This is the third of several articles focusing on findings in Customers Say What Companies Don’t Want To Hear, a study by Dick Lee and David J. Mangen, Ph.D.
Stuff happens. Especially when it’s not supposed to happen. Worse yet, when you do good things, bad things can result. Never shall a good deed go unpunished, eh?
It’s almost axiomatic in the business process world that when you change something for the better, you inadvertently and unexpectedly change something else for the worse. And making changes to bring companies into alignment with customers exacerbates this problem, because "becoming customer-centric" doesn’t rival cost-cutting or increasing throughput as a corporate imperative, which weakens the justification for change for many of those potentially affected.
Companies that consider customer-centricity a low priority are naturally skittish about CRM-induced change—fearful that something unanticipated might happen and screw up who knows what. However, "freezing" your organization and business model during a time of turbulent customer change, as we’re currently experiencing, is asking for a slow, painful death.
The worst time to play catch up is when things are moving the fastest—and customers and markets today are moving faster than we’ve seen in memory (even my memory, which extends back further than I care to admit).
Think back on your own customer behavior 10 years ago, even five years ago. Then reflect on how customers prioritized different buying influences in my and David J. Mangen’s research study, Customers Say What Companies Don’t Want To Hear (May 2006):
Except for product quality, the remaining six customer focus behaviors would have been off the customer radar screen 10 years ago—and barely would have registered until five years ago. But the recession of 2001 accelerated the transition from a decades-old sellers’ market to a buyers’ market in developed economies. And increasingly, newly empowered customers are demanding much more than good products at competitive prices. And even though product quality topped the list of factors motivating purchase, customers said loud and clear that product quality without the other customer-friendly factors wasn’t enough to drive purchase selection.
That’s not change.

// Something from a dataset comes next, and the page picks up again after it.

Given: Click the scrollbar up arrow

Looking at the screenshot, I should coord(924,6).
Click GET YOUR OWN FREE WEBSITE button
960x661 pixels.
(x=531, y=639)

That’s CHANGE. And when customers change so much, companies have to change with them, or risk holding the door open so more customer-centric competitors can steal their customers.
From a rational perspective, changing business processes and underlying policies to keep up with customers should be a business imperative—but companies are no more rational than individuals, and it’s often not. And when it’s not, if companies encounter unanticipated and unexpected consequences as a result of CRM-driven business process change, it’s usually means more than hitting a speed bump. It can be the change management equivalent of driving into a brick wall.
What’s the best way to keep your CRM implementation from deploying its air bags? Avoidance, pure and simple. And the most important aspect of avoidance is anticipation. Something I’ve observed over the years is that most companies that suffer from unanticipated consequences of implementing CRM aren’t anticipating. Which is rather dumb, but that’s another story. So how do you anticipate? I’ll share a very effective technique with you.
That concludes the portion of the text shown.